## WORK REQUEST
The required output is every line from the one containing "Screen dimensions: 400x500" through the last line of the listing below, copied exactly, pictures excluded.

## GIVEN RECORDS
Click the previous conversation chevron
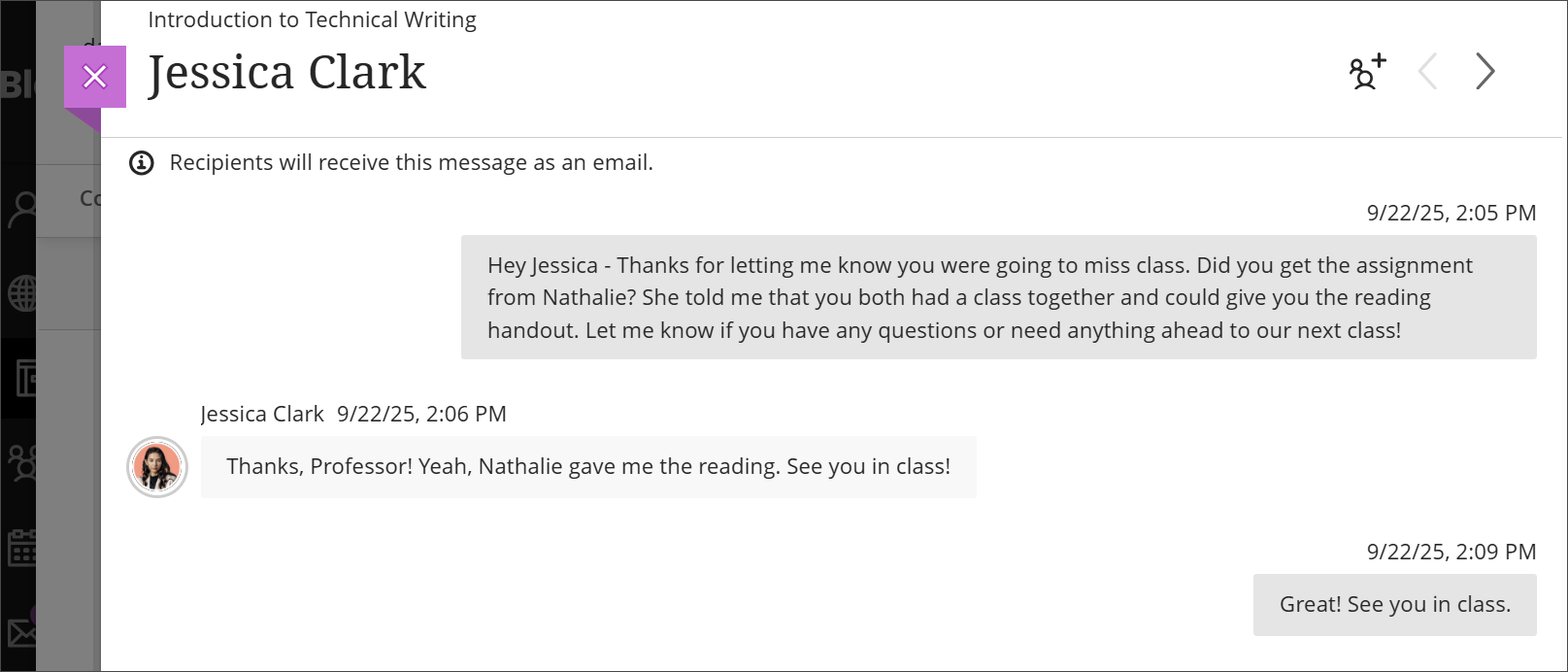 click(1427, 71)

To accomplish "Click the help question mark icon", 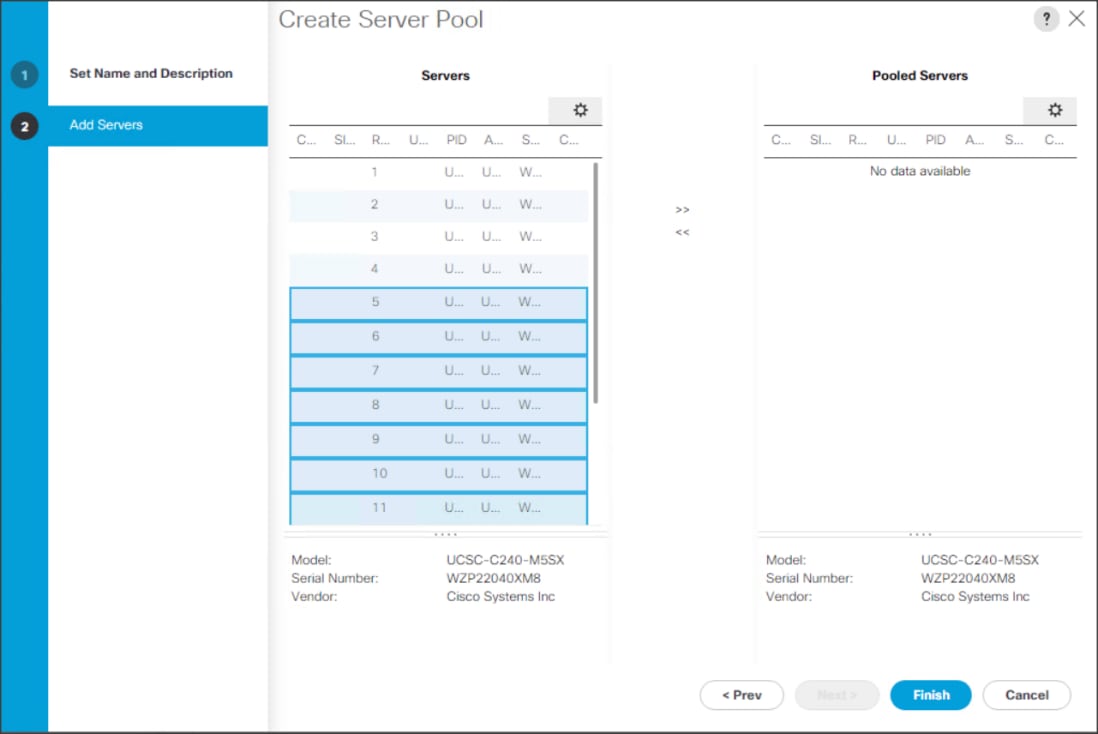I will [1046, 18].
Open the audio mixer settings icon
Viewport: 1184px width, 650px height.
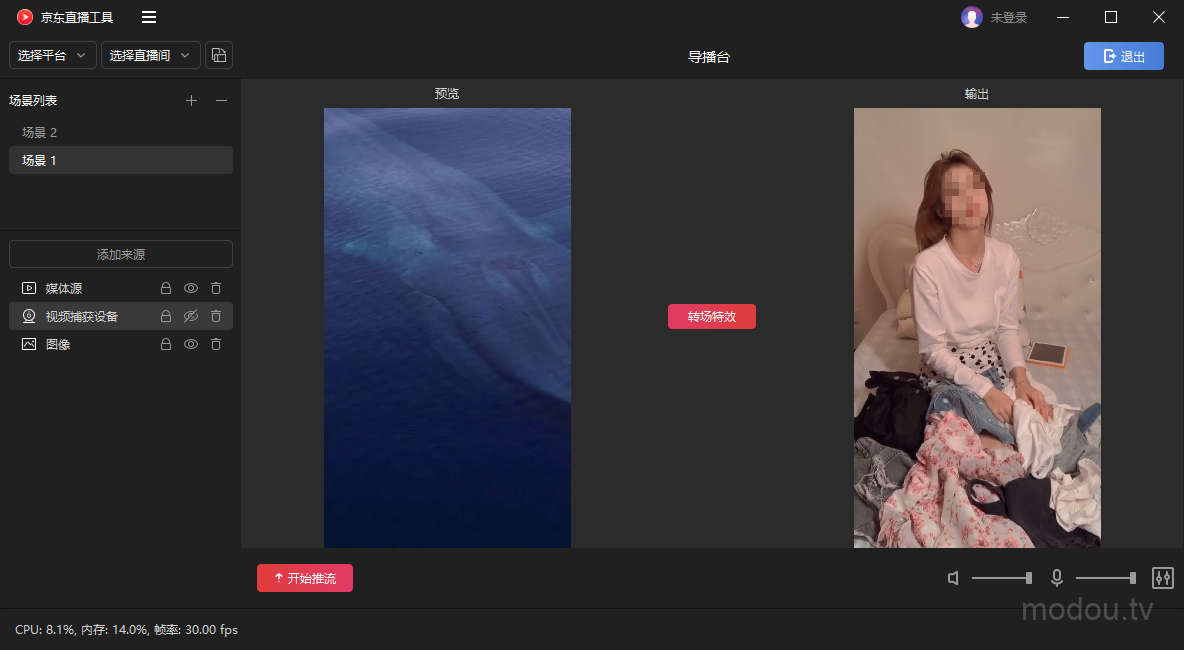coord(1162,578)
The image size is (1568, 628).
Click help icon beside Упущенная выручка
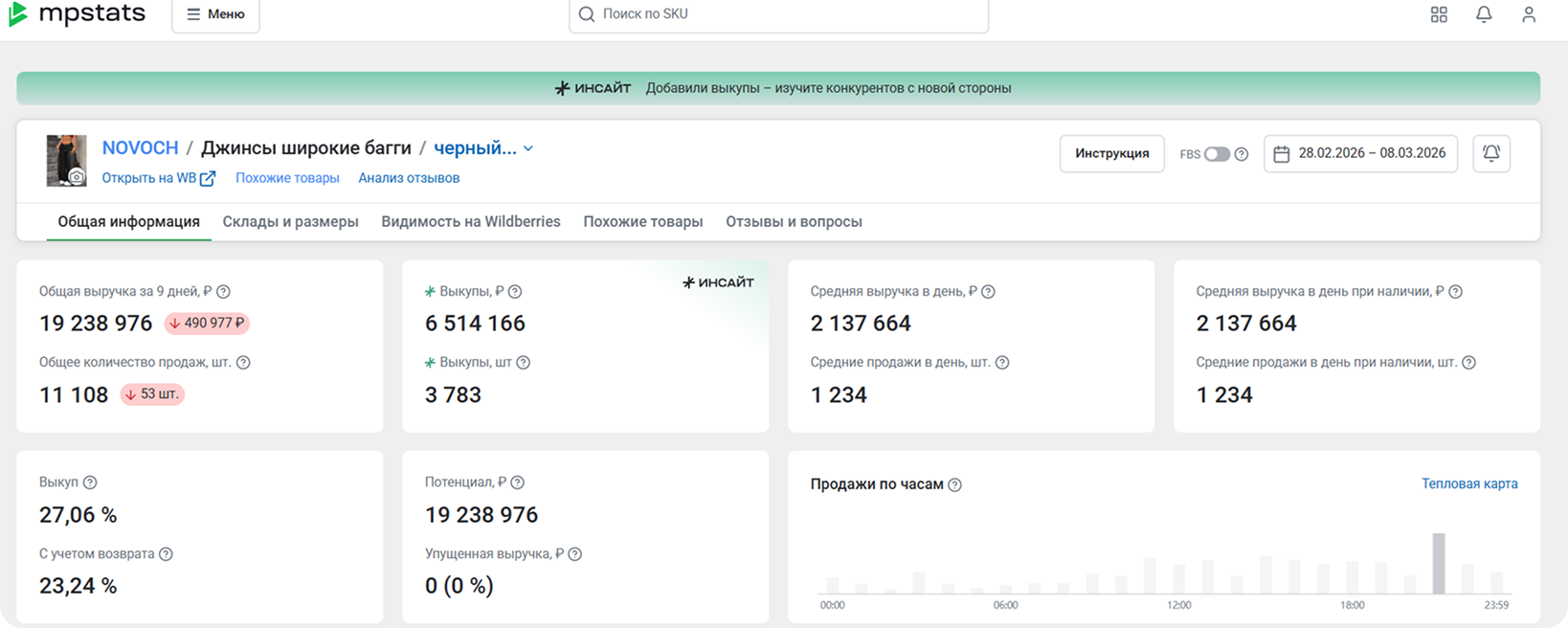pyautogui.click(x=574, y=554)
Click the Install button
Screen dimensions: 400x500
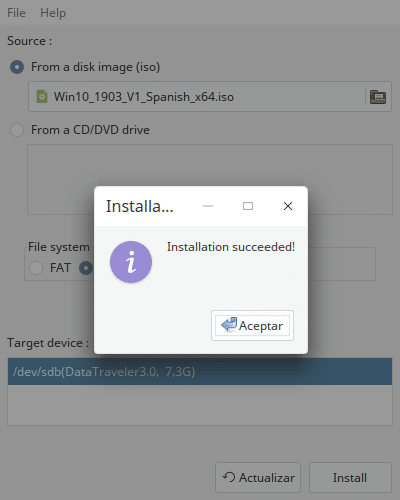(350, 477)
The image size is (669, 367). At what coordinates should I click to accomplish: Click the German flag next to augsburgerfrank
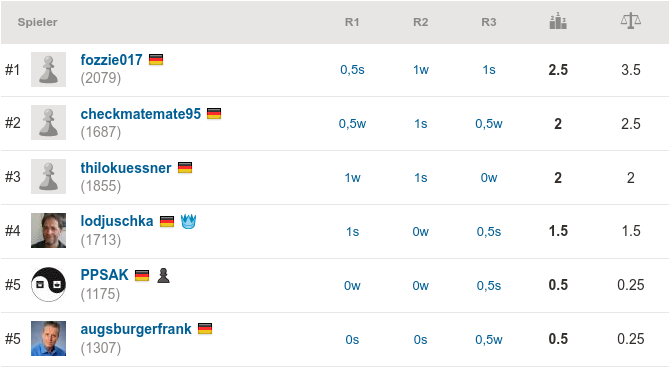(x=205, y=329)
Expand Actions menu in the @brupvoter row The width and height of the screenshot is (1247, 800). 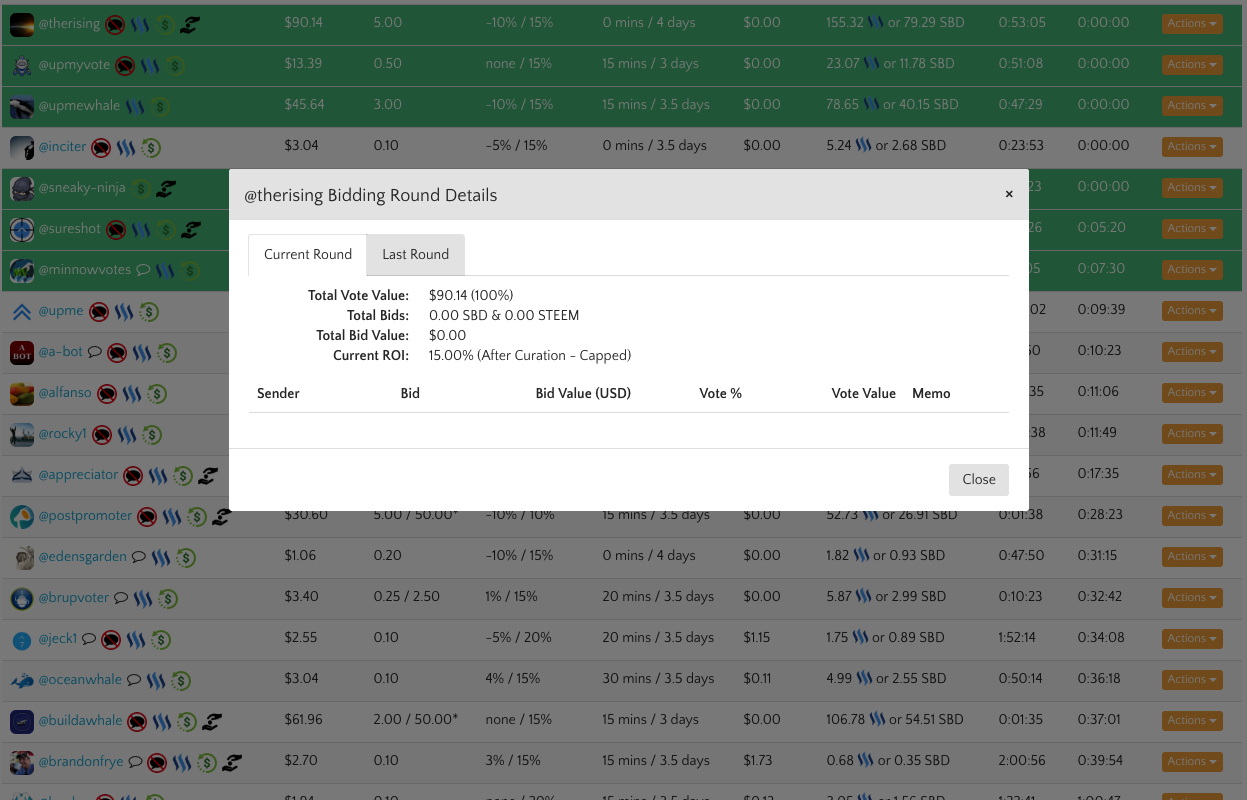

## ANSWER FOR THIS EXERCISE
Screen dimensions: 400x500
(350, 477)
The image size is (669, 367). At what coordinates should I click to accomplish: Click the German flag next to augsburgerfrank
(x=205, y=329)
Expand Actions menu in the @brupvoter row The width and height of the screenshot is (1247, 800). 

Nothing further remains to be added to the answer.